Além disso, a empresa conseguiu elevar o seu retorno sobre capital (ROIC) no primeiro trimestre, para 18,6%, frente aos 15,5% nos primeiros três meses de 2021, em ritmo mais lento do que o avanço da dívida, mas ainda com um confortável spread de 11 p.p — há um ano, era de 13,3 p.p.

A empresa, portanto, se mostrou altamente capaz de gerar valor para os credores e aos acionistas, ao obter uma diferença de 9 p.p. acima dos 2% tomados como base para um resultado saudável.

Totvs

A Totvs, empresa que oferece softwares para gestão empresarial, viu suas despesas financeiras crescerem em 384%, para R$ 78,6 milhões no primeiro trimestre, em comparação com mesmo período de 2021.
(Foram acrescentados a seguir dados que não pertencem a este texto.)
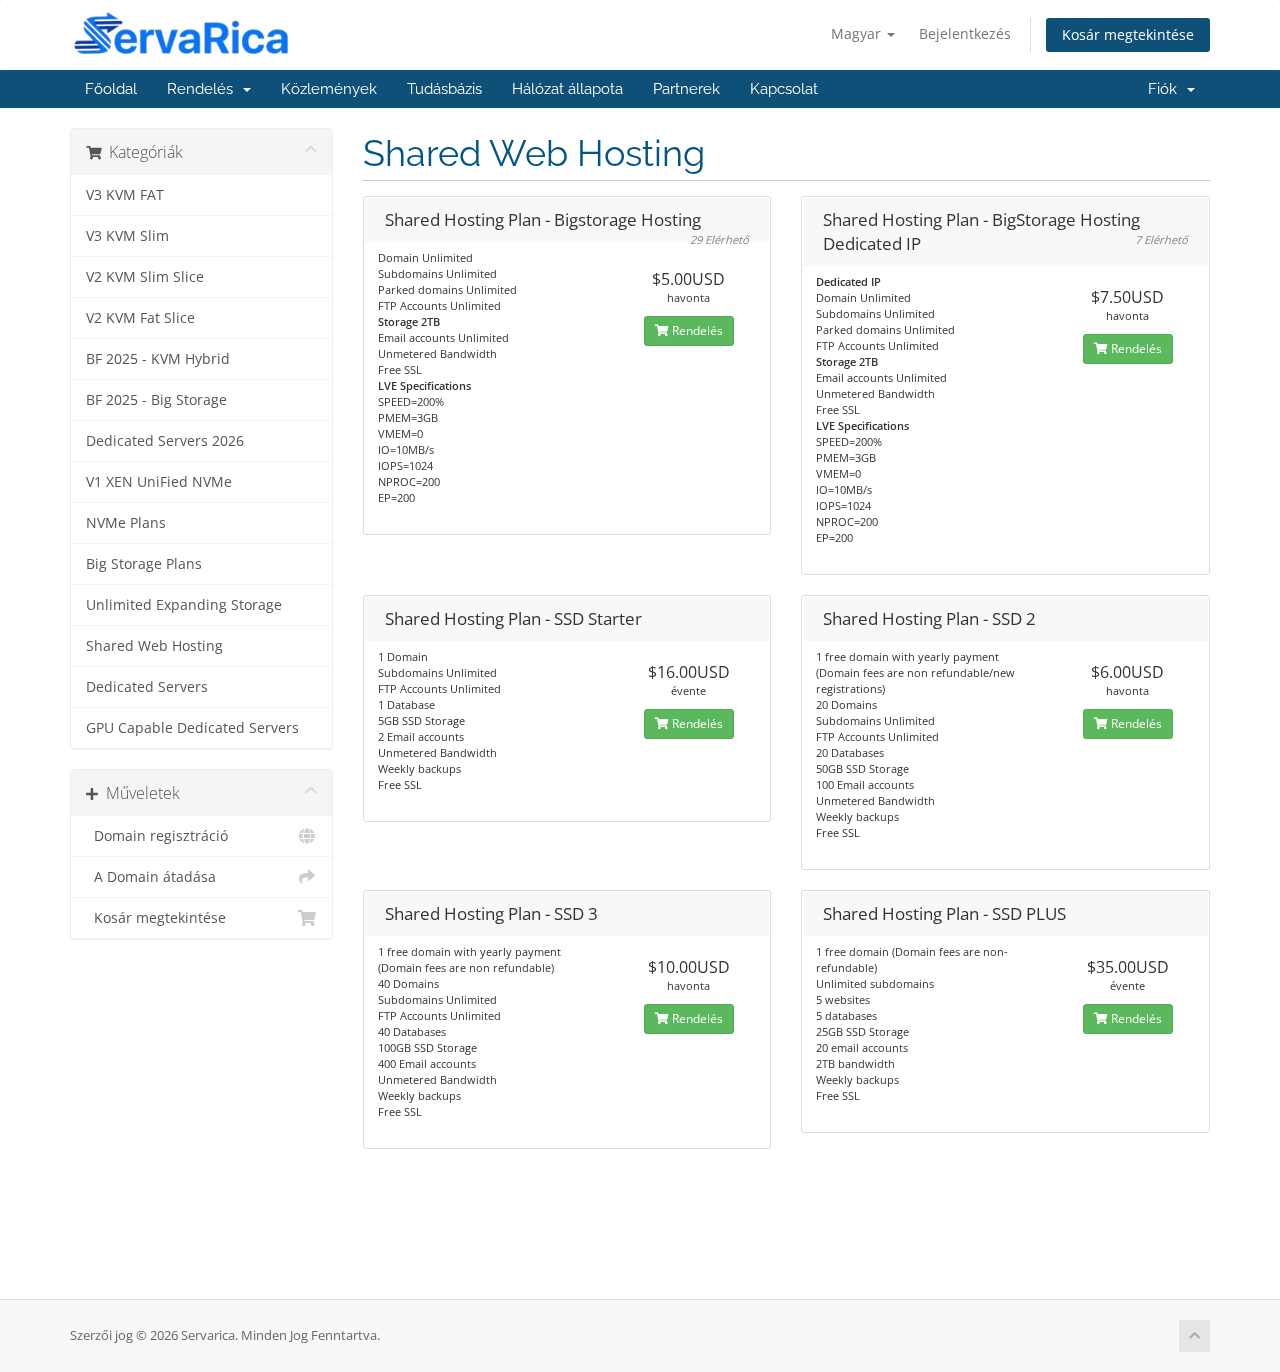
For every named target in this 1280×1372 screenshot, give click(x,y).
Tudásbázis (444, 89)
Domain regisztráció (157, 836)
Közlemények (329, 89)
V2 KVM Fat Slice (140, 318)
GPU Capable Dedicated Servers (192, 728)
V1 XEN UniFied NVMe (159, 482)
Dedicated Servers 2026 (165, 441)
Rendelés (204, 89)
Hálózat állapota (567, 89)
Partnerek (686, 89)
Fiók (1166, 89)
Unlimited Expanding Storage (184, 605)
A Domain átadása (151, 877)
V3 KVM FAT (125, 195)
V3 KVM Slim (127, 236)
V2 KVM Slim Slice (145, 277)
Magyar (858, 33)
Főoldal (111, 89)
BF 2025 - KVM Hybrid (158, 359)
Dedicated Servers (147, 687)
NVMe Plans (126, 523)
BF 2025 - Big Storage (156, 400)
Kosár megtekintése (1128, 34)
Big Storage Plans (144, 564)
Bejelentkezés (965, 33)
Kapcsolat (784, 89)
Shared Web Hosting (154, 646)
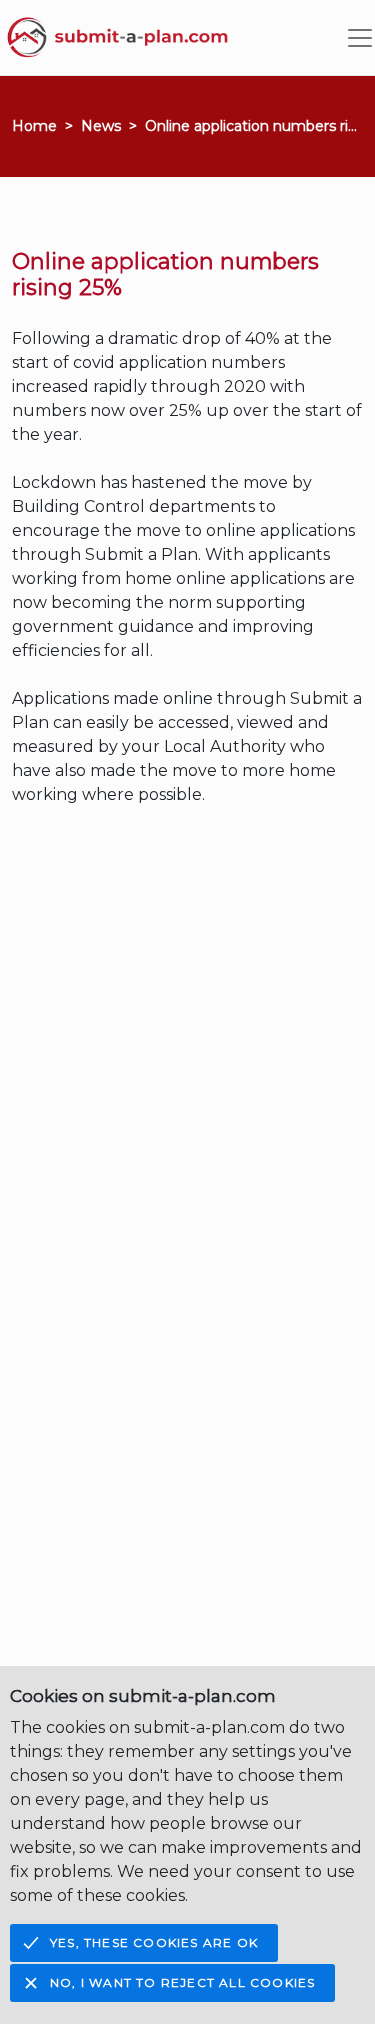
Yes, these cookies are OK (154, 1942)
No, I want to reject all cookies (182, 1982)
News (101, 126)
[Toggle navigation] (360, 38)
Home (34, 126)
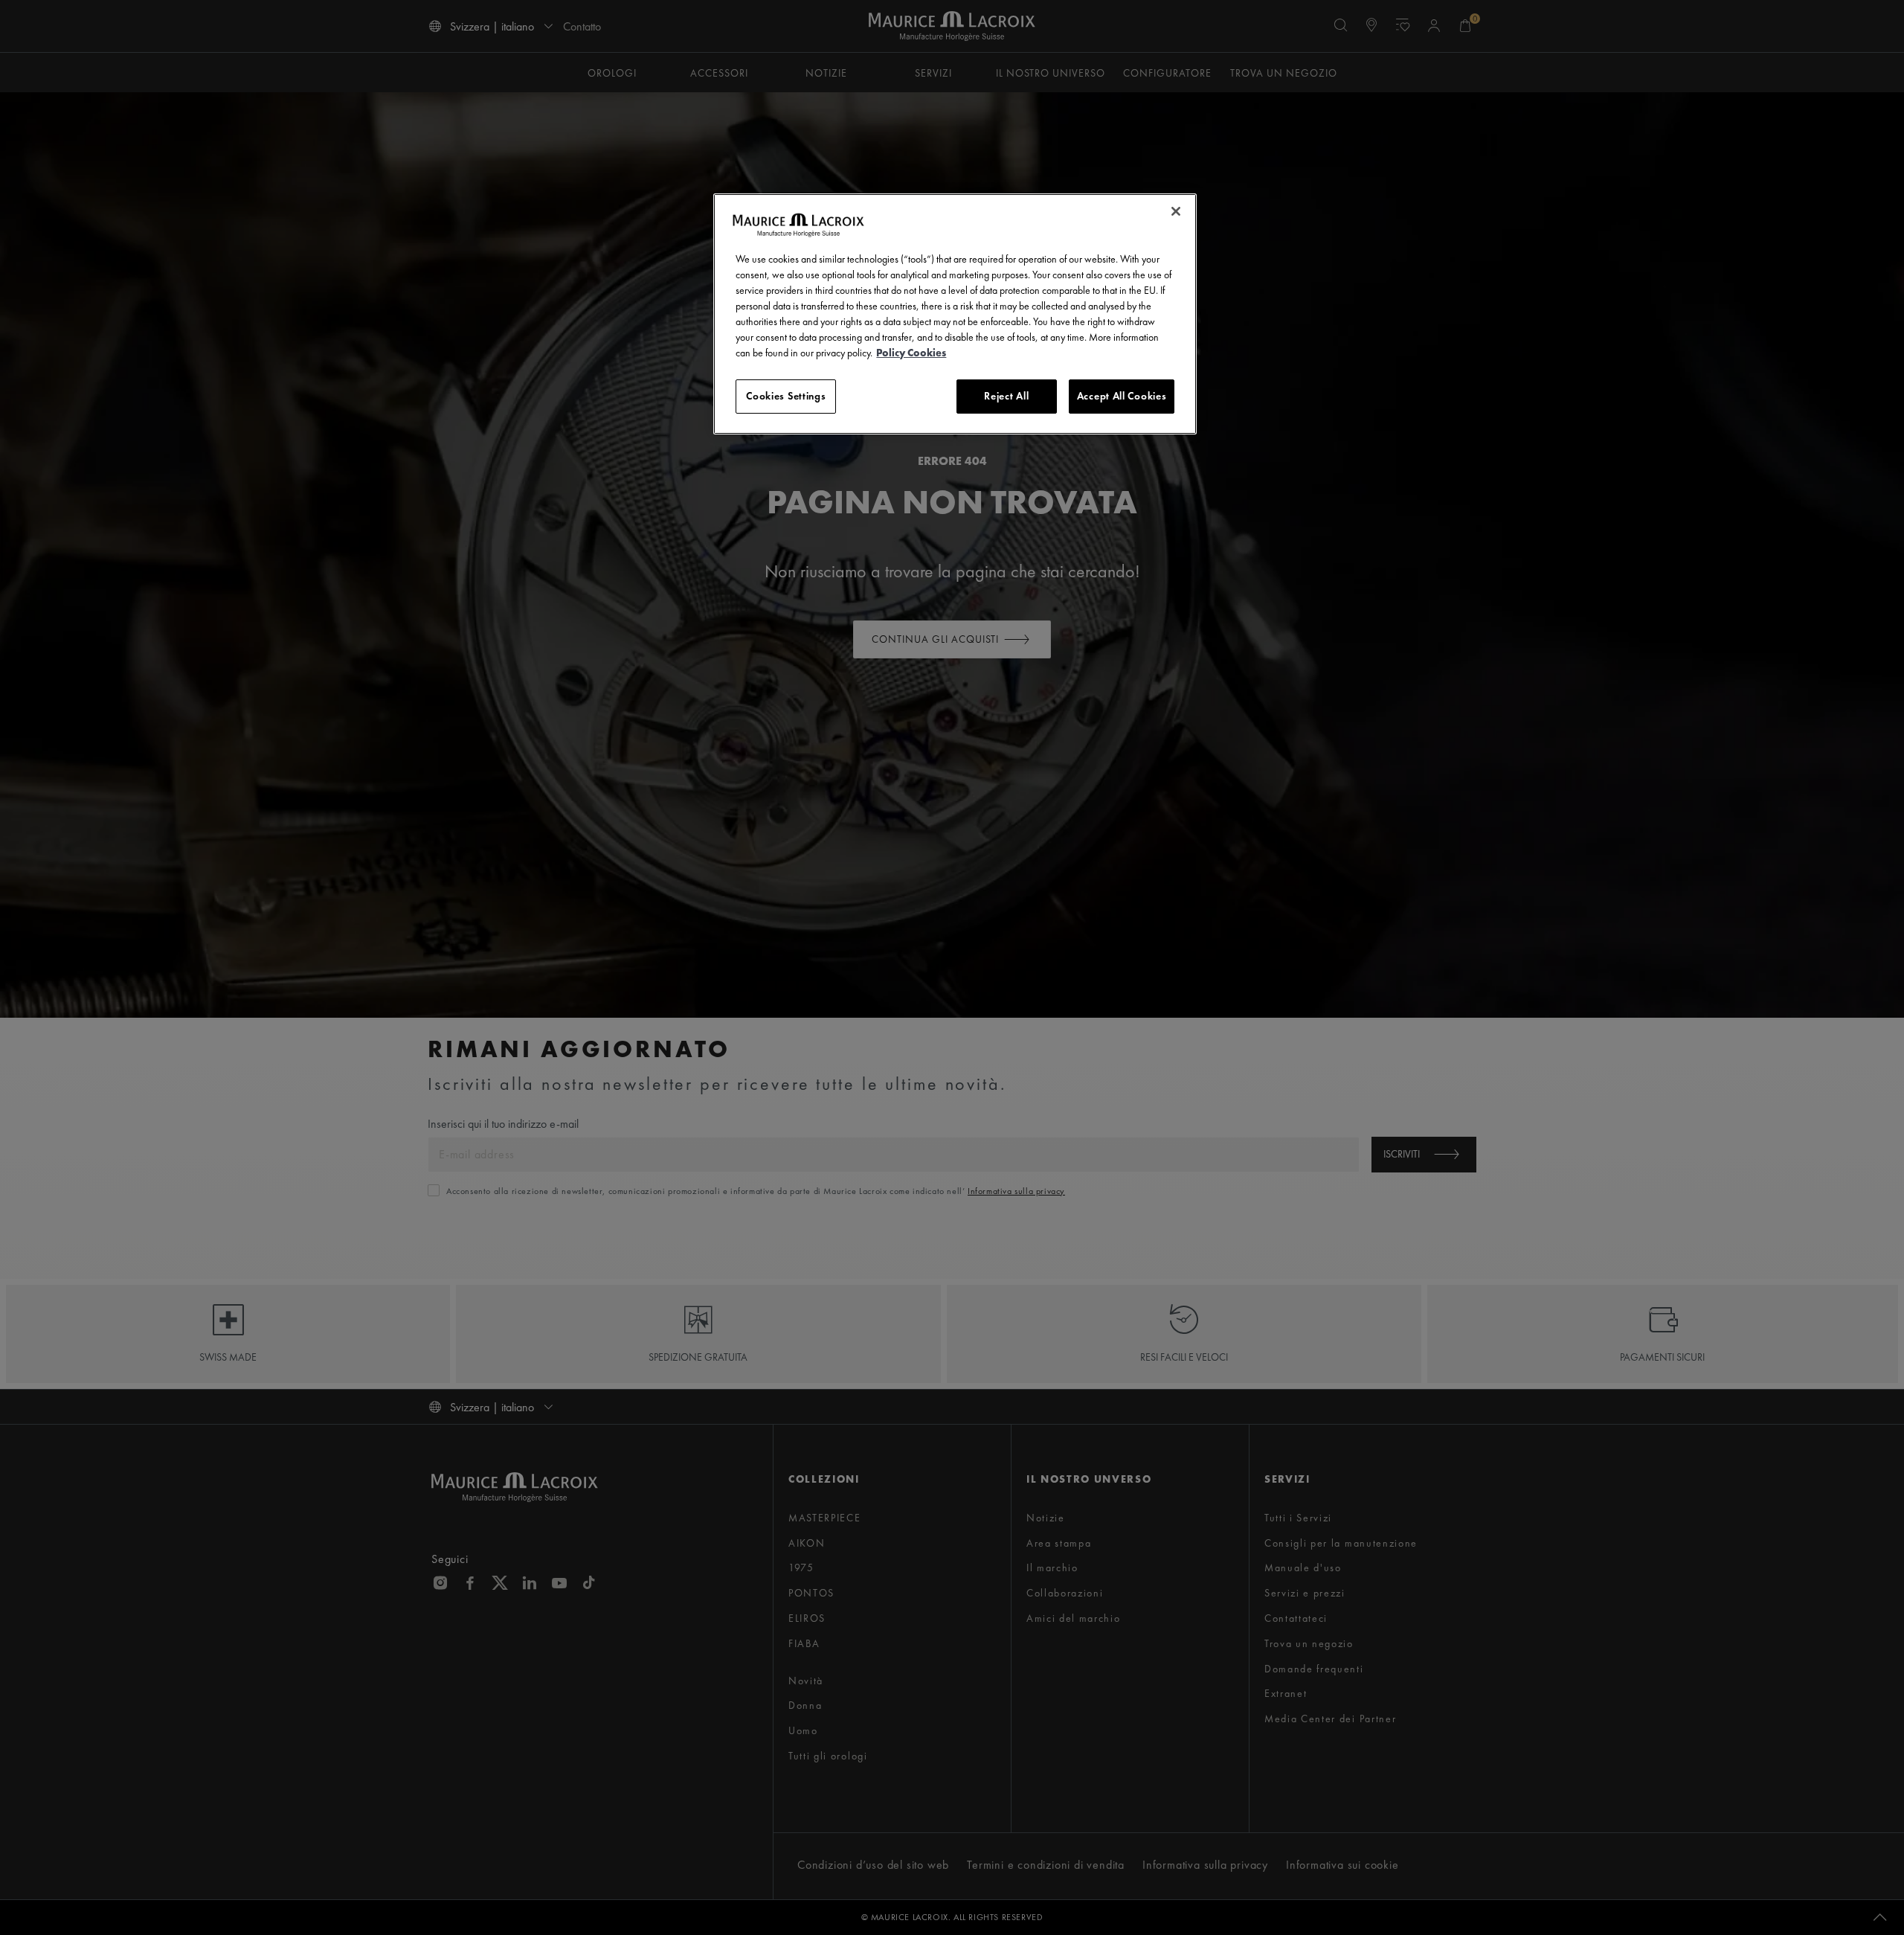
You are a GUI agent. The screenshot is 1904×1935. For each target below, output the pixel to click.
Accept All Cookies (1122, 395)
Para a empresa os juros pode ser o herói e o vilão ao mesmo tempo, em razão dos investimentos da empresa lastreados no CDI. A empresa possui cerca de R$ 2,9 bilhões em investimentos de curto prazo indexados ao CDI.

Só neste primeiro trimestre a receita financeira (com juros) da empresa foi de R$ 77,8 milhões, mas não o suficiente para compensar as despesas financeira. Ao final, o resultado financeiro ficou negativo em R$ 800 mil.

O aumento da taxa de juros pode gerar maiores receitas para empresa que podem equilibrar as despesas financeiras. Porém, a taxa cobrada pelos empréstimos é maior do que a taxa proveniente dos investimentos. Ou seja, para que a empresa equilibre os custos financeiros apenas com resultados dos investimentos, é necessário que haja maior proporção em investimentos do que em dívidas.

Segundo um cenário hipotético criado pela própria empresa, se os juros CDI estivessem estabilizados em 11,65%, valor referente à taxa no primeiro trimestre, a empresa teria despesas de R$ 181,1 milhões ao longo do ano.

Fonte: Site RI da Totvs

Após três meses, porém, a taxa básica de juros continuou em alta e já está em 13,25%, e a previsão para as próximas reuniões do Copom é de novos aumentos. Segundo o comitê, para a próxima reunião, é esperado um novo aumento de 0,5 p.p. ou de 0,25 p.p..

A empresa é altamente sensível a eventuais variações na taxa de juros, pois 86% da sua dívida bruta ajustada, ou R$ 1,55 bilhão, está em debêntures que têm os juros lastreado em 100% do CDI + 1,9%. Considerando uma Selic de 13,25%, o custo da dívida deve ficar em cerca de 15%, excluindo a dedução dos impostos.

Em questões de honrar os pagamentos de juros por meio da geração de lucro operacional, a empresa apresenta um ICJ de 1,6 vez. Ou seja, para cada R$ 1 em dívida a empresa tem R$ 1,6 em Ebit.

Embora o lucro operacional seja suficiente para pagar os juros, houve uma piora do indicador, que antes era de 7,9 vezes, motivada pela queda do Ebit e pelo aumento das despesas financeiras. A queda do ICJ é um ponto de atenção e pode piorar caso a empresa não apresente melhora no desempenho operacional.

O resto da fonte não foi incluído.